Le 800 foto e i 300 video pedopornografici trovati nel cellulare di un uomo

L'operazione della polizia postale di Firenze. I consigli degli agenti ai genitori per garantire una navigazione sicura e consapevole dei minori su internet

Foto di archivio Ansa

Aveva ottocento foto e quasi trecento video di natura pedopornografica tra pc e smartphone. Un uomo di 65 anni della provincia di Firenze è stato arrestato dalla polizia per detenzione di un'ingente quantità di materiale pedopornografico realizzato utilizzando minorenni. Il fermo è stato effettuato nell'ambito delle indagini sull'aumento esponenziale dei crimini informatici, legati anche alla pedopornografia online, durante il periodo della pandemia da covid, condotte dagli investigatori del Compartimento polizia postale e delle comunicazioni di Firenze, coordinati dalla Procura della Repubblica di Firenze, diretta dal procuratore capo Giuseppe Creazzo.

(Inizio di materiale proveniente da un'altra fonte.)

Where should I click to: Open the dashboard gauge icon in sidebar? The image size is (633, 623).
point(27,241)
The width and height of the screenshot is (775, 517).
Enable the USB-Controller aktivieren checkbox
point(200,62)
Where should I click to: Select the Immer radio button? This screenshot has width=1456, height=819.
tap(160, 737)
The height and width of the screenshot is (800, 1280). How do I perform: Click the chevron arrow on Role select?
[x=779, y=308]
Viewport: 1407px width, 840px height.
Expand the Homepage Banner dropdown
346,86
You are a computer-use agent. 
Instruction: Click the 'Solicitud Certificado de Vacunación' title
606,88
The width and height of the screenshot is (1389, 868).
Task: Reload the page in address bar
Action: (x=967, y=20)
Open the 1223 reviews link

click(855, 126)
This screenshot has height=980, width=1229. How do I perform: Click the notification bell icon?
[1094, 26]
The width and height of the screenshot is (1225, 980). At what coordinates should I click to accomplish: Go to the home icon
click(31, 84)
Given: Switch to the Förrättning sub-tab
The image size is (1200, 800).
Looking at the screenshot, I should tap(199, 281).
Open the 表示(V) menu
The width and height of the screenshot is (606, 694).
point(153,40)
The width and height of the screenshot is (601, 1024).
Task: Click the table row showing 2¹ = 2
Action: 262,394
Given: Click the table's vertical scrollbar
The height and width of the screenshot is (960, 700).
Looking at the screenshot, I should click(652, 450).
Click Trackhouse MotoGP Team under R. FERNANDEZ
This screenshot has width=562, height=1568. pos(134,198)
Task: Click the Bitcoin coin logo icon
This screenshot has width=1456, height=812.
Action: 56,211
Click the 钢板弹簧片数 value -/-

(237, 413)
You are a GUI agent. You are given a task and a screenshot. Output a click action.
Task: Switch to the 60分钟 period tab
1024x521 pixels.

Tutto è partito da una segnalazione proveniente da un'organizzazione non governativa statunitense relativa ad un utente che sul proprio account deteneva diverse immagini e video di natura pedopornografica. Le indagini svolte hanno consentito di confermare quanto indicato nella segnalazione e di accertare la detenzione di materiale pedopornografico da parte dell'indagato. L'uomo, su disposizione del sostituto procuratore Ester Nocera, è stato sottoposto a perquisizione, anche informatica, con rinvenimento sia dell'utenza telefonica e dello smartphone utilizzati per le connessioni al profilo oggetto d'indagine sia di numerose immagini e video di natura pedopornografica, per la precisione 800 immagini e 293 video solo su una parte dei dispositivi sequestrati. Il 65enne è stato così arrestato in flagranza di reato e trasferito nel carcere fiorentino di Sollicciano, su disposizione del pm di turno d'urgenza Antonino Nastasi, sostituto procuratore presso la Procura della Repubblica di Firenze.

La polizia postale, riferisce un comunicato, consiglia ai genitori, soprattutto in questo periodo di lockdown per l'emergenza epidemiologica da Covid-19 in corso, al fine di garantire una navigazione sicura e consapevole dei minori su internet, di "non lasciare mai i propri figli in tenera età soli in un ambiente popolato da adulti come la rete". La navigazione sicura e consapevole passa sempre attraverso una gradualità nell'uso temporale della stessa: "Un bambino che non è in grado di capire i rischi del web non deve essere mai lasciato solo e soprattutto deve trascorrere un tempo moderato di navigazione che sia consono e proporzionato alla sua età".